### WHAT YOU NEED TO DO:
Using the data below, please return every line exactly as given.

Segment Start: PROVIDED RECORDS

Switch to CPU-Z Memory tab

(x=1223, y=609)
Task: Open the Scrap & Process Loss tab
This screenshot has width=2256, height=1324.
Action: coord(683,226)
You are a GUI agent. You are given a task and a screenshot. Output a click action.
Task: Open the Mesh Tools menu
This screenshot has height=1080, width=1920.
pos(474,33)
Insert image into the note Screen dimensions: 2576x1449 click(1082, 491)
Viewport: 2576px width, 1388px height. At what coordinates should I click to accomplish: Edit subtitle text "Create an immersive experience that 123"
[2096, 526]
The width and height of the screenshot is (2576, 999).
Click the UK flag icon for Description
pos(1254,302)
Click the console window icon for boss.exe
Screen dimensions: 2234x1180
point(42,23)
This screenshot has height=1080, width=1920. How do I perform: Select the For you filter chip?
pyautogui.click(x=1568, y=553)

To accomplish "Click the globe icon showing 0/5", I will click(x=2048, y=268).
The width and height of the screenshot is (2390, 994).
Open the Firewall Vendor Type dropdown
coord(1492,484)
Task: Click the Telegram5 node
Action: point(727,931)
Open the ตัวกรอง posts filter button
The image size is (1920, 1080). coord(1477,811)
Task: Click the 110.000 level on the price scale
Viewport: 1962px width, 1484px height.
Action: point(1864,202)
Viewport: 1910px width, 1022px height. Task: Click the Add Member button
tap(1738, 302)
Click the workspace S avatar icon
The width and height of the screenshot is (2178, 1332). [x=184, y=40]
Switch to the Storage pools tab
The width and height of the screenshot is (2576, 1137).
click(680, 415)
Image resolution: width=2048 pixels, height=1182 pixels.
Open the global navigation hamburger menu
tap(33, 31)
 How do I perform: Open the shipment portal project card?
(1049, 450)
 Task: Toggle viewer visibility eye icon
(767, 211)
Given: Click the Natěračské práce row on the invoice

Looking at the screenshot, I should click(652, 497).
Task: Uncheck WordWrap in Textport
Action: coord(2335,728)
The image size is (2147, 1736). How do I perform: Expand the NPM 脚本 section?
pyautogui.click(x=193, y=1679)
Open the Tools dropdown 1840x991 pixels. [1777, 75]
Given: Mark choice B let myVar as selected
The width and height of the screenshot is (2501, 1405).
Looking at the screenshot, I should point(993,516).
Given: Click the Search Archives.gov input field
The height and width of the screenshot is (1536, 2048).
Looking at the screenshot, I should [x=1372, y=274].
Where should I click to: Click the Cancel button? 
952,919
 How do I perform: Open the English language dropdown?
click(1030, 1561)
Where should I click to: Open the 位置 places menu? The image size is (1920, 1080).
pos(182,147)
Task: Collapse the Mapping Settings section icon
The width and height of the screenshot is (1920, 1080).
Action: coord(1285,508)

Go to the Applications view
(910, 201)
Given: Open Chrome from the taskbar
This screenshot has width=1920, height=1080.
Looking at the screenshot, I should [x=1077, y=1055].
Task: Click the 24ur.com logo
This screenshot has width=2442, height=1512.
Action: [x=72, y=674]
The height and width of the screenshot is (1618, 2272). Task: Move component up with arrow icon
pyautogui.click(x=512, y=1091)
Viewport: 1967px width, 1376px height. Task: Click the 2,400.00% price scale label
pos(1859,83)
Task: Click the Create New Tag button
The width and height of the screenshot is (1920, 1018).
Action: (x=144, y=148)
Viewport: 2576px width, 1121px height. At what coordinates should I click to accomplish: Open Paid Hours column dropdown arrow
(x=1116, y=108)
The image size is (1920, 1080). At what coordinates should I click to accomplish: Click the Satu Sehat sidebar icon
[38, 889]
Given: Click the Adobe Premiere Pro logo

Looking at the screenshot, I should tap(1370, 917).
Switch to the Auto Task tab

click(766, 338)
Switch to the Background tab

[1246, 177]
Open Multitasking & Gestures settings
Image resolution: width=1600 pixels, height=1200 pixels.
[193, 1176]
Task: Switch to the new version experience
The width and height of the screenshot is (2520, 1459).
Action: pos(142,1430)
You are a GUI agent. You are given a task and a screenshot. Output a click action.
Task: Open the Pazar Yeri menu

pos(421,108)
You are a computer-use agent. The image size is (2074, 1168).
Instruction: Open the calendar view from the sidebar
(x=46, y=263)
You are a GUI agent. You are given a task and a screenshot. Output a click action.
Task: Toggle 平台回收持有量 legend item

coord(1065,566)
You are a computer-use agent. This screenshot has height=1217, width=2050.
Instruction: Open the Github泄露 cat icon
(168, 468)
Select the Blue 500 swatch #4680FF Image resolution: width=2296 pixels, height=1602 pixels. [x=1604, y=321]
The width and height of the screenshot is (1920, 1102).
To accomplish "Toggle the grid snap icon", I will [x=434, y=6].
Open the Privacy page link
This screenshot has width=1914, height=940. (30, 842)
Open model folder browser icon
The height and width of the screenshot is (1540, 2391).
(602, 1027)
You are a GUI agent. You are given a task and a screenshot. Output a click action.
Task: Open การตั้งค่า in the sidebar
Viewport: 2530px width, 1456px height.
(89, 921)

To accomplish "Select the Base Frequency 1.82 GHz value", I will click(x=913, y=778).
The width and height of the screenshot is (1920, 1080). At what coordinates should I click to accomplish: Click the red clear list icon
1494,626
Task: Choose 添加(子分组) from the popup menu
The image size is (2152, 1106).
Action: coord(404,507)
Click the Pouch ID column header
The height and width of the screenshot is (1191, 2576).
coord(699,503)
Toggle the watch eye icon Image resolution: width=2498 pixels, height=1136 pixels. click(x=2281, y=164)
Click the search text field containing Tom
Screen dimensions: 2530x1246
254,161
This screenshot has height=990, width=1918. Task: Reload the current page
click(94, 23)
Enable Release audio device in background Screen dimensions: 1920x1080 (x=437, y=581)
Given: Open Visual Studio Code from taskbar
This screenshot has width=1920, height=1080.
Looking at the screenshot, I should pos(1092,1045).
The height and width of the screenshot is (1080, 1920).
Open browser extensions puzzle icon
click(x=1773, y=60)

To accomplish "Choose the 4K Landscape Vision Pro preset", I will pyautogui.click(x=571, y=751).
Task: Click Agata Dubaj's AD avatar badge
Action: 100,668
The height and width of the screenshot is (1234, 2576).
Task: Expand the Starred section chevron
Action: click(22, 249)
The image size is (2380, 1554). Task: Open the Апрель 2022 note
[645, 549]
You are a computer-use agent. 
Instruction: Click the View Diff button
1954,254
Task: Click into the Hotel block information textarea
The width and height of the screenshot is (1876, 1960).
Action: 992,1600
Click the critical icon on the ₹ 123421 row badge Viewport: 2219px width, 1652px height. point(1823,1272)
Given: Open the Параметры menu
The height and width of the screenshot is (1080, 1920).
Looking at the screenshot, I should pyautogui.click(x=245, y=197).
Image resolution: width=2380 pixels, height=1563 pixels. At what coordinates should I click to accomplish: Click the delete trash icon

Segment End: PROVIDED RECORDS

### FINAL ANSWER:
Switch to CPU-Z Memory tab

(x=1223, y=609)
Task: Open the Scrap & Process Loss tab
This screenshot has width=2256, height=1324.
Action: coord(683,226)
You are a GUI agent. You are given a task and a screenshot. Output a click action.
Task: Open the Mesh Tools menu
This screenshot has height=1080, width=1920.
pos(474,33)
Insert image into the note Screen dimensions: 2576x1449 click(1082, 491)
Viewport: 2576px width, 1388px height. At what coordinates should I click to accomplish: Edit subtitle text "Create an immersive experience that 123"
[2096, 526]
The width and height of the screenshot is (2576, 999).
Click the UK flag icon for Description
pos(1254,302)
Click the console window icon for boss.exe
Screen dimensions: 2234x1180
point(42,23)
This screenshot has height=1080, width=1920. How do I perform: Select the For you filter chip?
pyautogui.click(x=1568, y=553)

To accomplish "Click the globe icon showing 0/5", I will click(x=2048, y=268).
The width and height of the screenshot is (2390, 994).
Open the Firewall Vendor Type dropdown
coord(1492,484)
Task: Click the Telegram5 node
Action: point(727,931)
Open the ตัวกรอง posts filter button
The image size is (1920, 1080). coord(1477,811)
Task: Click the 110.000 level on the price scale
Viewport: 1962px width, 1484px height.
Action: point(1864,202)
Viewport: 1910px width, 1022px height. Task: Click the Add Member button
tap(1738, 302)
Click the workspace S avatar icon
The width and height of the screenshot is (2178, 1332). [x=184, y=40]
Switch to the Storage pools tab
The width and height of the screenshot is (2576, 1137).
click(680, 415)
Image resolution: width=2048 pixels, height=1182 pixels.
Open the global navigation hamburger menu
tap(33, 31)
 How do I perform: Open the shipment portal project card?
(1049, 450)
 Task: Toggle viewer visibility eye icon
(767, 211)
Given: Click the Natěračské práce row on the invoice

Looking at the screenshot, I should click(652, 497).
Task: Uncheck WordWrap in Textport
Action: coord(2335,728)
The image size is (2147, 1736). How do I perform: Expand the NPM 脚本 section?
pyautogui.click(x=193, y=1679)
Open the Tools dropdown 1840x991 pixels. [1777, 75]
Given: Mark choice B let myVar as selected
The width and height of the screenshot is (2501, 1405).
Looking at the screenshot, I should point(993,516).
Given: Click the Search Archives.gov input field
The height and width of the screenshot is (1536, 2048).
Looking at the screenshot, I should [x=1372, y=274].
Where should I click to: Click the Cancel button? 
952,919
 How do I perform: Open the English language dropdown?
click(1030, 1561)
Where should I click to: Open the 位置 places menu? The image size is (1920, 1080).
pos(182,147)
Task: Collapse the Mapping Settings section icon
The width and height of the screenshot is (1920, 1080).
Action: coord(1285,508)

Go to the Applications view
(910, 201)
Given: Open Chrome from the taskbar
This screenshot has width=1920, height=1080.
Looking at the screenshot, I should [x=1077, y=1055].
Task: Click the 24ur.com logo
This screenshot has width=2442, height=1512.
Action: [x=72, y=674]
The height and width of the screenshot is (1618, 2272). Task: Move component up with arrow icon
pyautogui.click(x=512, y=1091)
Viewport: 1967px width, 1376px height. Task: Click the 2,400.00% price scale label
pos(1859,83)
Task: Click the Create New Tag button
The width and height of the screenshot is (1920, 1018).
Action: (x=144, y=148)
Viewport: 2576px width, 1121px height. At what coordinates should I click to accomplish: Open Paid Hours column dropdown arrow
(x=1116, y=108)
The image size is (1920, 1080). At what coordinates should I click to accomplish: Click the Satu Sehat sidebar icon
[38, 889]
Given: Click the Adobe Premiere Pro logo

Looking at the screenshot, I should tap(1370, 917).
Switch to the Auto Task tab

click(766, 338)
Switch to the Background tab

[1246, 177]
Open Multitasking & Gestures settings
Image resolution: width=1600 pixels, height=1200 pixels.
[193, 1176]
Task: Switch to the new version experience
The width and height of the screenshot is (2520, 1459).
Action: pos(142,1430)
You are a GUI agent. You are given a task and a screenshot. Output a click action.
Task: Open the Pazar Yeri menu

pos(421,108)
You are a computer-use agent. The image size is (2074, 1168).
Instruction: Open the calendar view from the sidebar
(x=46, y=263)
You are a GUI agent. You are given a task and a screenshot. Output a click action.
Task: Toggle 平台回收持有量 legend item

coord(1065,566)
You are a computer-use agent. This screenshot has height=1217, width=2050.
Instruction: Open the Github泄露 cat icon
(168, 468)
Select the Blue 500 swatch #4680FF Image resolution: width=2296 pixels, height=1602 pixels. [x=1604, y=321]
The width and height of the screenshot is (1920, 1102).
To accomplish "Toggle the grid snap icon", I will [x=434, y=6].
Open the Privacy page link
This screenshot has width=1914, height=940. (30, 842)
Open model folder browser icon
The height and width of the screenshot is (1540, 2391).
(602, 1027)
You are a GUI agent. You are given a task and a screenshot. Output a click action.
Task: Open การตั้งค่า in the sidebar
Viewport: 2530px width, 1456px height.
(89, 921)

To accomplish "Select the Base Frequency 1.82 GHz value", I will click(x=913, y=778).
The width and height of the screenshot is (1920, 1080). At what coordinates should I click to accomplish: Click the red clear list icon
1494,626
Task: Choose 添加(子分组) from the popup menu
The image size is (2152, 1106).
Action: coord(404,507)
Click the Pouch ID column header
The height and width of the screenshot is (1191, 2576).
coord(699,503)
Toggle the watch eye icon Image resolution: width=2498 pixels, height=1136 pixels. click(x=2281, y=164)
Click the search text field containing Tom
Screen dimensions: 2530x1246
254,161
This screenshot has height=990, width=1918. Task: Reload the current page
click(94, 23)
Enable Release audio device in background Screen dimensions: 1920x1080 (x=437, y=581)
Given: Open Visual Studio Code from taskbar
This screenshot has width=1920, height=1080.
Looking at the screenshot, I should pos(1092,1045).
The height and width of the screenshot is (1080, 1920).
Open browser extensions puzzle icon
click(x=1773, y=60)

To accomplish "Choose the 4K Landscape Vision Pro preset", I will pyautogui.click(x=571, y=751).
Task: Click Agata Dubaj's AD avatar badge
Action: 100,668
The height and width of the screenshot is (1234, 2576).
Task: Expand the Starred section chevron
Action: click(22, 249)
The image size is (2380, 1554). Task: Open the Апрель 2022 note
[645, 549]
You are a computer-use agent. 
Instruction: Click the View Diff button
1954,254
Task: Click into the Hotel block information textarea
The width and height of the screenshot is (1876, 1960).
Action: 992,1600
Click the critical icon on the ₹ 123421 row badge Viewport: 2219px width, 1652px height. point(1823,1272)
Given: Open the Параметры menu
The height and width of the screenshot is (1080, 1920).
Looking at the screenshot, I should pyautogui.click(x=245, y=197).
Image resolution: width=2380 pixels, height=1563 pixels. At what coordinates should I click to accomplish: Click the delete trash icon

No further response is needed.